**EXCERTO DE ORIGEM**:
§
I
(…) Várias vezes foi
dito que a paz não tem preço. Claro que são fazíveis contas dos gastos
respeitantes à busca de paz – escrevi e publiquei neste
espaço, quarta-feira da semana passada. Hoje acrescento: custa também vidas,
sangue, dor, suor e, enfim, é difícil calcular o preço que se paga para a
manutenção da paz num cenário da existência de uma Renamo com homens armados.
Sem
nenhuma surpresa: o ministro das Finanças, Manuel Chang, disse que parte das mais-valias pagas pela Anadarko, firma
norte-americana no Rovuma, seria aplicada para acomodar o novo pacote
eleitoral.
E
sublinho: o pacote eleitoral que, infelizmente, não teve efeitos imediatos do
fim dos ataques da Renamo, reiniciados em Abril do ano passado. Próximo mês, podem
completar um ano, se Afonso Dhlakama bem o entender.
O
Governo e a Frelimo, através, até, da Assembleia da República, estão a cobrar a
cessação das hostilidades, considerando que, se os ataques mortíferos tinham
como suporte as divergências sobre o pacote
eleitoral na AR, mas já houve cedências, a Renamo deveria parar de matar.
Ninguém
mais se junta àquelas vozes. Mas, na verdade, isso não deveria causar nenhum
espanto, tendo em conta a direcção das condenações públicas como, por exemplo,
através da imprensa, por existência de supostos
arrogantes causadores da guerra! (a
história ainda nos poderá revelar o grau superlativo absoluto sintético ou
analítico de arrogante – eu não gosto dos adjectivos, pois se assim fosse
pensaria em gente insensibilíssima, crudelíssima e violentíssima)
Abro
parênteses para observar: ainda bem que, na sua mais recente entrevista,
Joaquim Chissano, antigo Presidente da República, deixou tudo claro – a Renamo
e Afonso Dhlakama não respeitam as instituições (do Estado) e têm a sua
interpretação do Acordo Geral de Paz, se é que não o interpreto erroneamente. E
mais: Chissano desmentiu que dava dinheiro a Dhlakama e esclareceu que ambos não
mantinham encontros secretos ou privados.
§
Entradas da coleção:
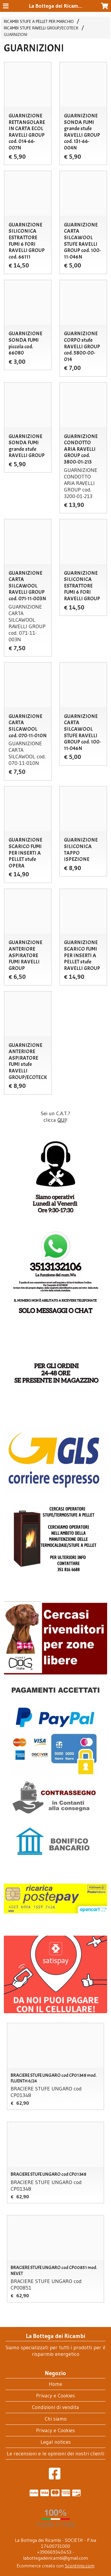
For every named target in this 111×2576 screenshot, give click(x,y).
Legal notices (56, 2442)
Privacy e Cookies (55, 2395)
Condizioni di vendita (55, 2407)
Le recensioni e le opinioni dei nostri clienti (55, 2453)
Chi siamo (56, 2419)
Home (55, 2384)
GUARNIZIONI (15, 34)
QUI (61, 1120)
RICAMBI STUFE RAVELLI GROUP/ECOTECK (41, 28)
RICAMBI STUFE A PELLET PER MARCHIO (39, 21)
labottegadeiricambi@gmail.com (55, 2558)
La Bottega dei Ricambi (56, 6)
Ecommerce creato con (55, 2566)
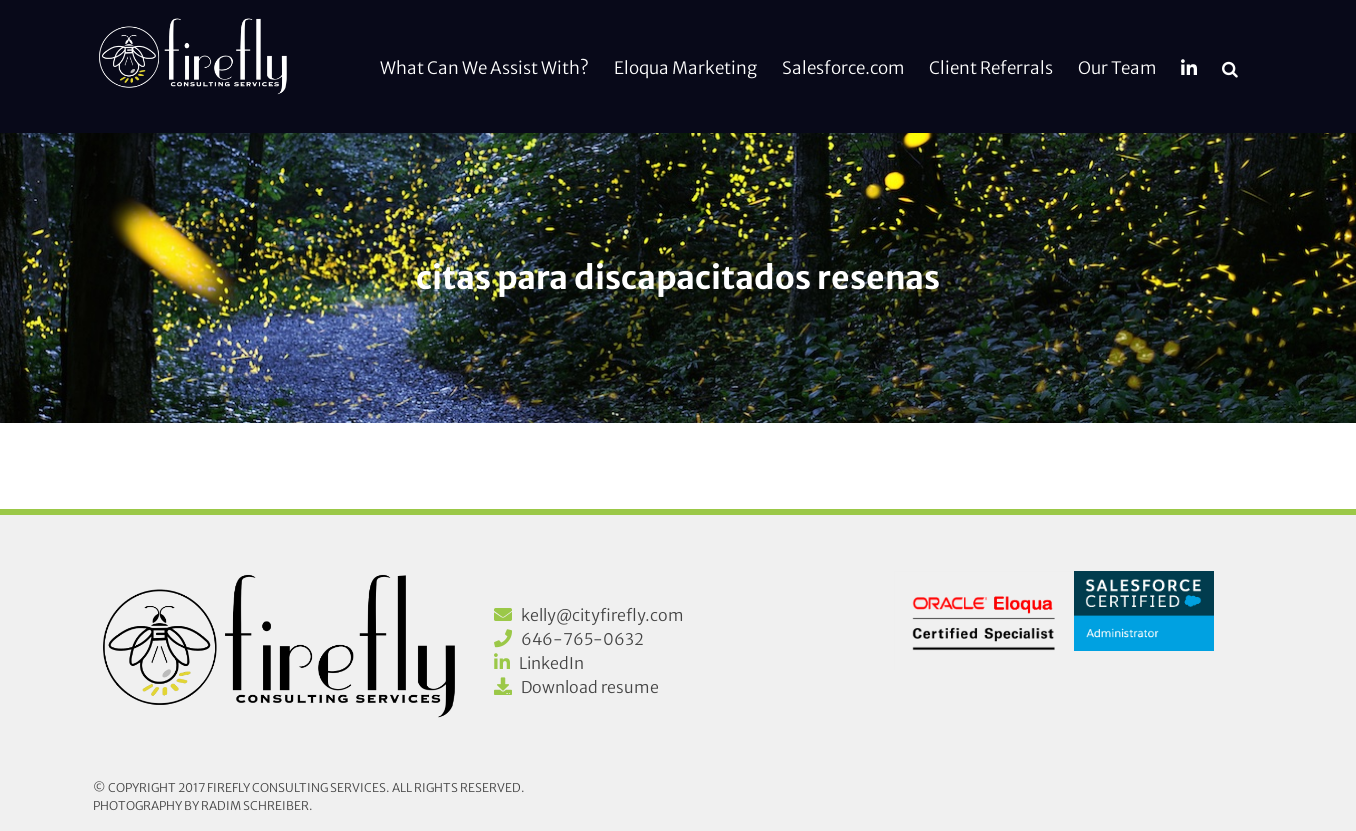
§
**EXERCÍCIO ESCRITO**: Resuma em duas frases o texto sobre o preço da paz.

**RESULTADO DO EXERCÍCIO**: O texto afirma que a manutenção da paz custa vidas, sangue e dor, e refere que, segundo o ministro das Finanças, Manuel Chang, parte das mais-valias pagas pela Anadarko seria aplicada para acomodar o novo pacote eleitoral, que não pôs fim aos ataques da Renamo reiniciados em Abril do ano passado. O Governo e a Frelimo cobram a cessação das hostilidades, e Joaquim Chissano, numa entrevista, disse que a Renamo e Afonso Dhlakama não respeitam as instituições do Estado e desmentiu que desse dinheiro a Dhlakama.